God Keeps Teaching Me About This, and I Hope Someday Soon I'll Learn...

I want to circle back and say one more thing about expectations. I know, you are thinking, “Dude, move on, you blogged about that, like, 5 weeks in a row recently.” I know. But this is a forum where I can share where God is working on me. And this has been a big one for me. I don’t even think I got it down perfectly, because the Lord is still graciously teaching me.

When the Apostle Paul wrote the letter to the Philippians, he was in a jail cell. A jail cell, as in: a prison cell, as in incarcerated, confined, chained, the big house… as in no freedom, restricted, locked away from society at large. Why am I belaboring the point…? Because when you read Philippians, Paul seems so unbelievably joyful and content! You would think he wrote it from Disney World, but he wrote it from a jail cell (did I mention that?).

So where is the joy? It certainly wasn’t from his circumstances… but neither was it from wrong expectations. We often get depressed, frustrated, or angry because we have unbiblical expectations.

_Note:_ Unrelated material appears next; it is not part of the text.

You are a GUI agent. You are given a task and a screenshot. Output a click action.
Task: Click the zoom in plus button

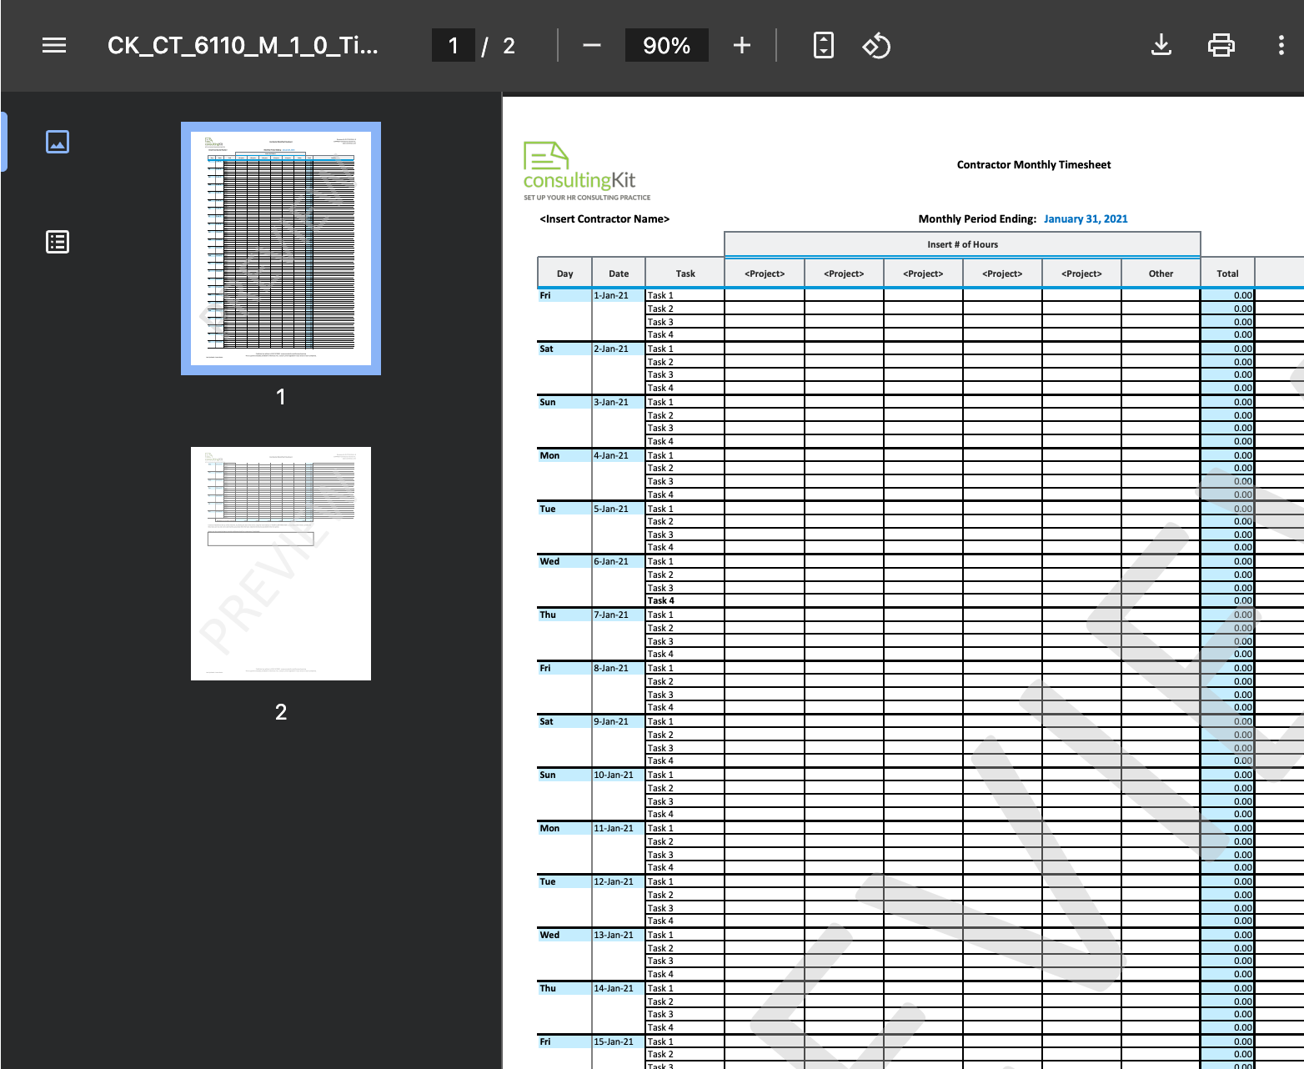click(741, 45)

  • If only my spouse were a better…
     
  • My kids had better be…
     
  • My job HAS to start getting better…
     
  • My doctor better say…
     
  • I should be seeing a better financial situation this year…

When we start laying out un-biblical expectations, we will lose our joy in a hurry. If there is something I had to learn in 2011, and am still learning in 2012, it was to not get my hopes up in my own expectations. Too often I did, and too often I became depressed, frustrated, AND angry. Things I was expecting to happen, didn’t. And things I was almost certain would not happen, did. And the Lord reminded me who is really in control here.

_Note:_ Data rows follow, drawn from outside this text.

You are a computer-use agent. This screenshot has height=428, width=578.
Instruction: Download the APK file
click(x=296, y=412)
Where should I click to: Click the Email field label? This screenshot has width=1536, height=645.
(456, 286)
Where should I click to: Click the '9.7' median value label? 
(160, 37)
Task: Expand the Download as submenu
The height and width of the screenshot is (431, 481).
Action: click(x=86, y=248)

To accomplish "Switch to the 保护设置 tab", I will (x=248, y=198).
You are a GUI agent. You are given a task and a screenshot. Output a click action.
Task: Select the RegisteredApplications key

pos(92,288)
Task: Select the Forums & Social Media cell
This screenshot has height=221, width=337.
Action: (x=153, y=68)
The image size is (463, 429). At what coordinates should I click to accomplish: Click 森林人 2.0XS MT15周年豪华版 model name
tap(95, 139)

Did Paul have any expectations? He could have said, "I expect to get out of jail, I expect one of the churches to bail me out or break me out, I expect the Lord to rescue me..." He didn't have any of those expectations, really he had just one: it is my eager expectation and hope that I will not be at all ashamed, but that with full courage now as always Christ will be honored in my body, whether by life or by death. (Philippians 1:20)

I want to honor Christ. In my life, by my death. That’s really all I should be looking towards.

That’s one thing that Paul is saying in this verse. We are not going to meet the Lord and say, “I wasted my life on You?! I gave my years on earth to telling people about You?!”

And I will not be ashamed. I will not look back on my life and say “Jesus disappointed me.” I will not look back on my ministry and say, “Jesus wasn’t enough.”

My expectation is that I will cross over to death and rejoice at this glorious truth: Jesus is worthy. Of everything I had, everything I did, every heartache, every trial. Every day that this was all uphill… He is more than worthy. And I will not be ashamed.

That is my expectation. Too much of this life disappoints. Jesus will not.